Brief: Reproduce every line that appears below, precisely and completely.

Input:
+ + + + +

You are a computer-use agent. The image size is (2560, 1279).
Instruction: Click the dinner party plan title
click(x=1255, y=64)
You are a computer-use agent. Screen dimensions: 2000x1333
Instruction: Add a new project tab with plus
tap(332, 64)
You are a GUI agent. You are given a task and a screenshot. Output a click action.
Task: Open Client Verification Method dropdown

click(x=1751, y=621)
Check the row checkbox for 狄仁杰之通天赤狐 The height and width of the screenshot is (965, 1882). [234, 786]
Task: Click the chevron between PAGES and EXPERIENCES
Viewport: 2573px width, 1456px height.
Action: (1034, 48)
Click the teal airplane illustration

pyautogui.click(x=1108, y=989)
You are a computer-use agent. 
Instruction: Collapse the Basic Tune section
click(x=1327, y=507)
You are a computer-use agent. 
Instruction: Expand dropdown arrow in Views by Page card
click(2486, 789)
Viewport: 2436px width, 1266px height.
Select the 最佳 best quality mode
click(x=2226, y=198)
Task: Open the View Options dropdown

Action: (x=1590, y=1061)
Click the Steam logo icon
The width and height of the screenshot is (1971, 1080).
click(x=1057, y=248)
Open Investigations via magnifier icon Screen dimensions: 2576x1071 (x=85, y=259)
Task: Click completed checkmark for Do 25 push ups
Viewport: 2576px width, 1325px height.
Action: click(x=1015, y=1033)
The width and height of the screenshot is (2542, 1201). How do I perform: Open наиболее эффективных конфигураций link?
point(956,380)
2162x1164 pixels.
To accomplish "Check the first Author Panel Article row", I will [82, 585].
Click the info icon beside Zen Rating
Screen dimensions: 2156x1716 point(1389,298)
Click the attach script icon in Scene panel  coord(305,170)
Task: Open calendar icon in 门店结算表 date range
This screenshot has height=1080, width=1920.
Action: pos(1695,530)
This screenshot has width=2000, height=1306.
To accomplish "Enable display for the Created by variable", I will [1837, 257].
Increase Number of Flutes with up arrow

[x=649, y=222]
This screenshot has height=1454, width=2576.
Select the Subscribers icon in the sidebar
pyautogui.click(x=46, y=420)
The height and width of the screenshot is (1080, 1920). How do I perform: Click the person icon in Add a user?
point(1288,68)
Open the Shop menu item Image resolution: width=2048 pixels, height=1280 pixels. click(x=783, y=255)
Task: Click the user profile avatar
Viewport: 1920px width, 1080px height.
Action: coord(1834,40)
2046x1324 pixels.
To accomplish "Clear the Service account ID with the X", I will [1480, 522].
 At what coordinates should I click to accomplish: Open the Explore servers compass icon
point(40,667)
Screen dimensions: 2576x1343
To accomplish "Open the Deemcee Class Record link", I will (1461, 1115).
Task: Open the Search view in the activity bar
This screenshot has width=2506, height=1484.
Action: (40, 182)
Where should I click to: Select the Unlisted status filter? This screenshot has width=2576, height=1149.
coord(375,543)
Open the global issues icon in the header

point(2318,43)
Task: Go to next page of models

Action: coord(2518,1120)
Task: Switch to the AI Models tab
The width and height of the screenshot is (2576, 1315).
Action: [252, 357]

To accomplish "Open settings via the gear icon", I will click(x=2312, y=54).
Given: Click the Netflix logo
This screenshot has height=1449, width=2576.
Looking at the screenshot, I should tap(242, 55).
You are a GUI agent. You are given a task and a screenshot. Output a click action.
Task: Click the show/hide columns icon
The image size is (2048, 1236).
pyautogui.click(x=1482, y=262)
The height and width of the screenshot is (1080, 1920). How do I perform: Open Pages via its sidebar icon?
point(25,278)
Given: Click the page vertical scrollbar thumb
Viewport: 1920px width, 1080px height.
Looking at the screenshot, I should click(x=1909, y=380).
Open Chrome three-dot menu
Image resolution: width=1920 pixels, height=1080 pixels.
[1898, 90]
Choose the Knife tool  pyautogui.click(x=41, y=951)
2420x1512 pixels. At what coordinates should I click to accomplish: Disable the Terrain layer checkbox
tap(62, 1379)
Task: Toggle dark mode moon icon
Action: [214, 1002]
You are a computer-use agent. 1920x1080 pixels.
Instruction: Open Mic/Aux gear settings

+ + + + +

Solution for this exercise:
You are a computer-use agent. The image size is (2560, 1279).
Instruction: Click the dinner party plan title
click(x=1255, y=64)
You are a computer-use agent. Screen dimensions: 2000x1333
Instruction: Add a new project tab with plus
tap(332, 64)
You are a GUI agent. You are given a task and a screenshot. Output a click action.
Task: Open Client Verification Method dropdown

click(x=1751, y=621)
Check the row checkbox for 狄仁杰之通天赤狐 The height and width of the screenshot is (965, 1882). [234, 786]
Task: Click the chevron between PAGES and EXPERIENCES
Viewport: 2573px width, 1456px height.
Action: (1034, 48)
Click the teal airplane illustration

pyautogui.click(x=1108, y=989)
You are a computer-use agent. 
Instruction: Collapse the Basic Tune section
click(x=1327, y=507)
You are a computer-use agent. 
Instruction: Expand dropdown arrow in Views by Page card
click(2486, 789)
Viewport: 2436px width, 1266px height.
Select the 最佳 best quality mode
click(x=2226, y=198)
Task: Open the View Options dropdown

Action: (x=1590, y=1061)
Click the Steam logo icon
The width and height of the screenshot is (1971, 1080).
click(x=1057, y=248)
Open Investigations via magnifier icon Screen dimensions: 2576x1071 (x=85, y=259)
Task: Click completed checkmark for Do 25 push ups
Viewport: 2576px width, 1325px height.
Action: click(x=1015, y=1033)
The width and height of the screenshot is (2542, 1201). How do I perform: Open наиболее эффективных конфигураций link?
point(956,380)
2162x1164 pixels.
To accomplish "Check the first Author Panel Article row", I will [82, 585].
Click the info icon beside Zen Rating
Screen dimensions: 2156x1716 point(1389,298)
Click the attach script icon in Scene panel  coord(305,170)
Task: Open calendar icon in 门店结算表 date range
This screenshot has height=1080, width=1920.
Action: pos(1695,530)
This screenshot has width=2000, height=1306.
To accomplish "Enable display for the Created by variable", I will [1837, 257].
Increase Number of Flutes with up arrow

[x=649, y=222]
This screenshot has height=1454, width=2576.
Select the Subscribers icon in the sidebar
pyautogui.click(x=46, y=420)
The height and width of the screenshot is (1080, 1920). How do I perform: Click the person icon in Add a user?
point(1288,68)
Open the Shop menu item Image resolution: width=2048 pixels, height=1280 pixels. click(x=783, y=255)
Task: Click the user profile avatar
Viewport: 1920px width, 1080px height.
Action: coord(1834,40)
2046x1324 pixels.
To accomplish "Clear the Service account ID with the X", I will [1480, 522].
 At what coordinates should I click to accomplish: Open the Explore servers compass icon
point(40,667)
Screen dimensions: 2576x1343
To accomplish "Open the Deemcee Class Record link", I will (1461, 1115).
Task: Open the Search view in the activity bar
This screenshot has width=2506, height=1484.
Action: (40, 182)
Where should I click to: Select the Unlisted status filter? This screenshot has width=2576, height=1149.
coord(375,543)
Open the global issues icon in the header

point(2318,43)
Task: Go to next page of models

Action: coord(2518,1120)
Task: Switch to the AI Models tab
The width and height of the screenshot is (2576, 1315).
Action: [252, 357]

To accomplish "Open settings via the gear icon", I will click(x=2312, y=54).
Given: Click the Netflix logo
This screenshot has height=1449, width=2576.
Looking at the screenshot, I should tap(242, 55).
You are a GUI agent. You are given a task and a screenshot. Output a click action.
Task: Click the show/hide columns icon
The image size is (2048, 1236).
pyautogui.click(x=1482, y=262)
The height and width of the screenshot is (1080, 1920). How do I perform: Open Pages via its sidebar icon?
point(25,278)
Given: Click the page vertical scrollbar thumb
Viewport: 1920px width, 1080px height.
Looking at the screenshot, I should click(x=1909, y=380).
Open Chrome three-dot menu
Image resolution: width=1920 pixels, height=1080 pixels.
[1898, 90]
Choose the Knife tool  pyautogui.click(x=41, y=951)
2420x1512 pixels. At what coordinates should I click to accomplish: Disable the Terrain layer checkbox
tap(62, 1379)
Task: Toggle dark mode moon icon
Action: [214, 1002]
You are a computer-use agent. 1920x1080 pixels.
Instruction: Open Mic/Aux gear settings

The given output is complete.